Assignment – Return the lines that run from the line containing "Open Info beside Point-in-time recovery" through the end of the entries, both ends included. Leave out all pictures.

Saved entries
= Beginning of Section =
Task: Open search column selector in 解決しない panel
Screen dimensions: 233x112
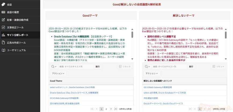Action: click(147, 66)
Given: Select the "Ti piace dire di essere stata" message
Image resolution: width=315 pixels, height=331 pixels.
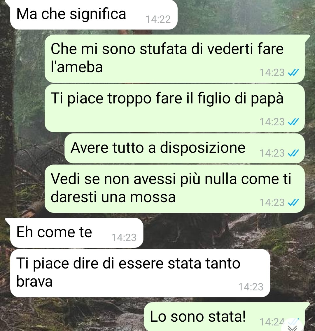Looking at the screenshot, I should tap(140, 273).
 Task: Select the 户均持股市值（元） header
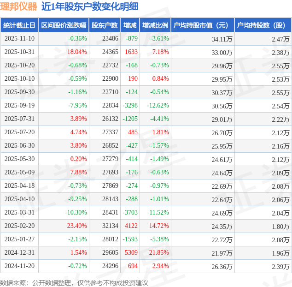(203, 25)
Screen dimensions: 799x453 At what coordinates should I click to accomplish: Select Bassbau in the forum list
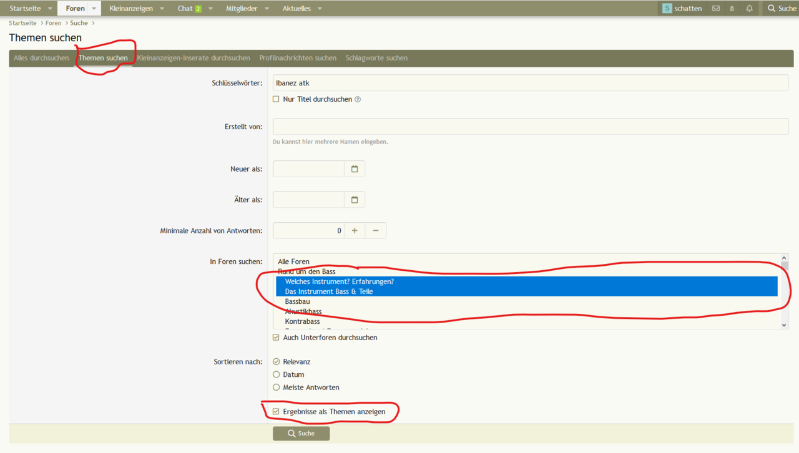pyautogui.click(x=297, y=301)
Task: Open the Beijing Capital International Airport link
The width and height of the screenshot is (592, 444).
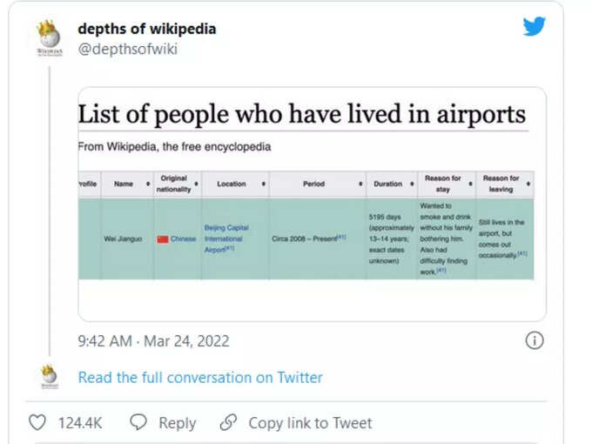Action: point(226,239)

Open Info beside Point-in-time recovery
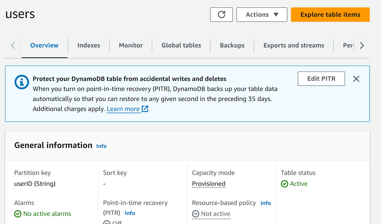130,213
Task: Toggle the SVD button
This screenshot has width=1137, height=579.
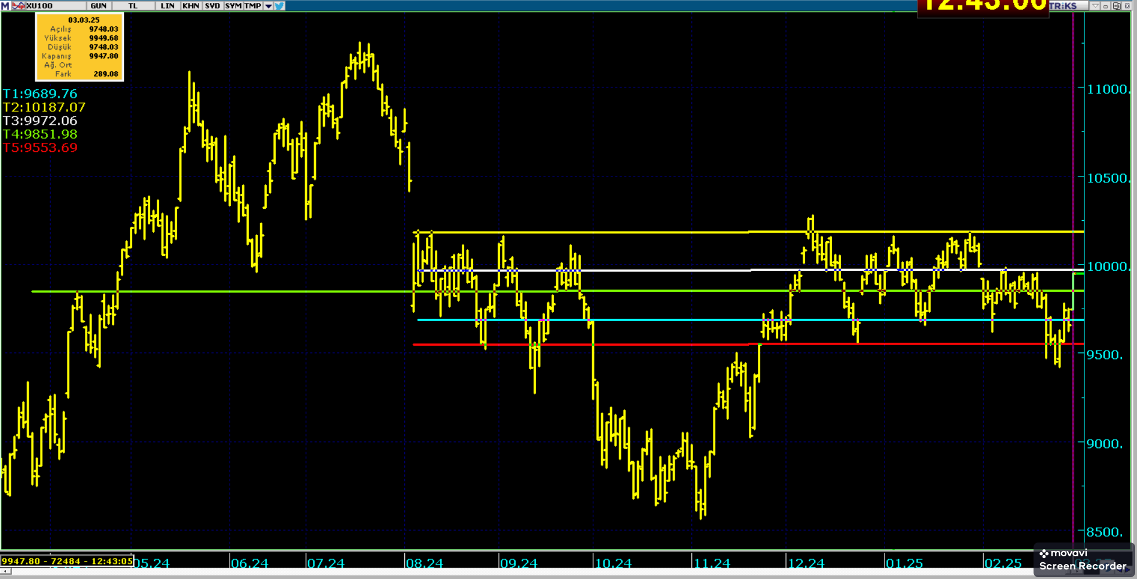Action: (x=212, y=5)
= End of Section =
Response box –
Open Info beside Point-in-time recovery
130,213
Task: Toggle the SVD button
This screenshot has width=1137, height=579.
Action: (x=212, y=5)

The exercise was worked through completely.